VOICEINDONESIA.CO, Jakarta – Wakil Menteri Ketenagakerjaan (Wamenaker) Afriansyah Noor menegaskan peningkatan kompetensi tenaga kerja perlu berjalan seiring dengan penerapan standar kerja, kualitas pelayanan, etika profesi, serta keselamatan dan kesehatan kerja (K3), dalam peresmian Perkumpulan Permanent Makeup Indonesia dan Lembaga Sertifikasi Profesi (LSP) Permanent Makeup Indonesia di Jakarta.
"Semakin berkembang sebuah profesi, semakin besar pula tuntutan terhadap kompetensi, standar kerja, kualitas pelayanan, etika profesi, serta keselamatan dan kesehatan kerja," ujar Afriansyah pada Senin (24/8/2026).
Ia menegaskan upaya tersebut perlu didorong lewat sertifikasi kompetensi yang sesuai dengan keahlian masing-masing tenaga kerja, termasuk bidang kecantikan atau permanent makeup, agar diakui sesuai standar yang berlaku.
Afriansyah mengapresiasi peresmian Perkumpulan Permanent Makeup Indonesia dan LSP Permanent Makeup Indonesia sebagai langkah penting memastikan tenaga kerja di bidang kecantikan memiliki kompetensi yang terukur dan diakui secara luas.
Ia menilai organisasi profesi memiliki peran penting dalam membangun jejaring, meningkatkan kapasitas anggota, memperkuat pembinaan profesi, serta menjadi wadah pertukaran pengetahuan dan pengalaman.
"Ke depan, saya berharap perkumpulan ini tidak hanya menjadi tempat berkumpulnya para pelaku profesi, tetapi juga menjadi rumah bersama untuk meningkatkan kualitas sumber daya manusia (SDM) permanent makeup Indonesia," ujarnya.
Afriansyah berharap semakin banyak pekerja di bidang permanent makeup dapat memperoleh pelatihan dan mengikuti sertifikasi kompetensi, sehingga mampu memperluas kesempatan kerja sekaligus membuka peluang usaha mandiri bagi masyarakat.

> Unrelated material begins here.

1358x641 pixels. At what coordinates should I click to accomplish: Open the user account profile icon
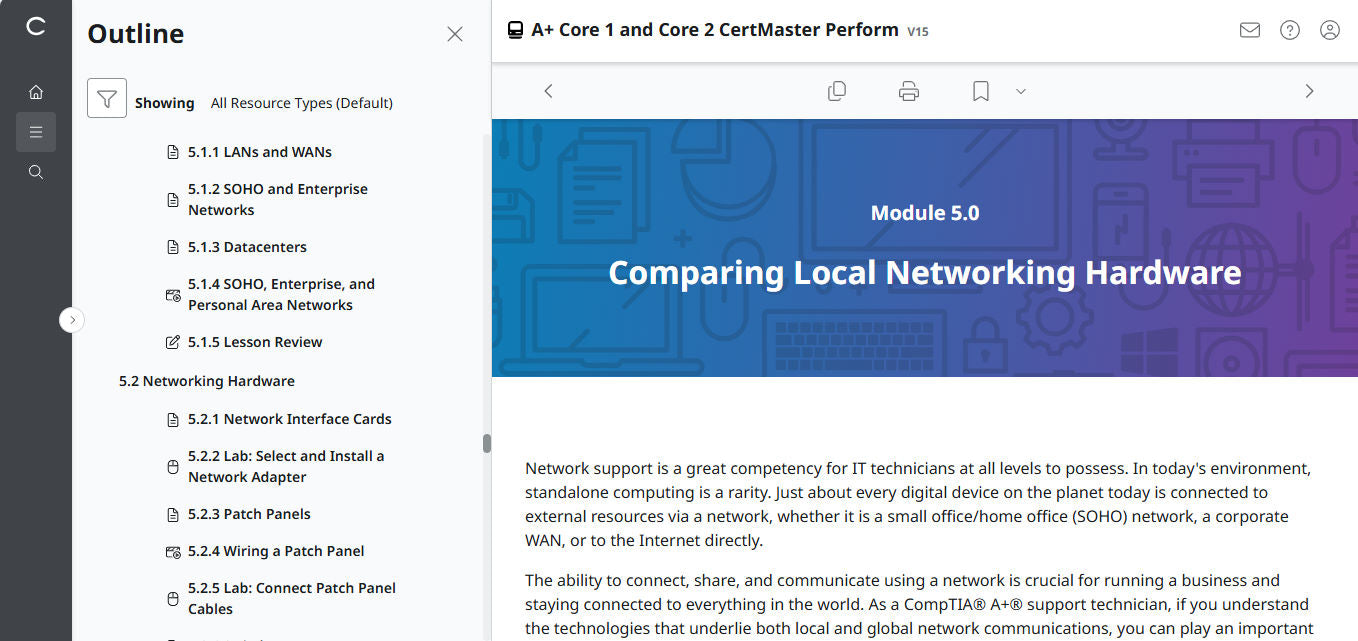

"Peningkatan kompetensi tersebut diharapkan dapat memperluas kesempatan kerja sekaligus membuka peluang bagi masyarakat untuk mengembangkan usaha secara mandiri," katanya.
Ia menambahkan bidang kecantikan tidak hanya berkaitan dengan penampilan semata, tetapi juga memiliki keterkaitan erat dengan kesempatan kerja, kewirausahaan, dan pemberdayaan ekonomi masyarakat.
"Di balik setiap profesi permanent makeup, ada keterampilan, kreativitas, ketelitian, dan keberanian untuk membangun usaha," ujar Afriansyah.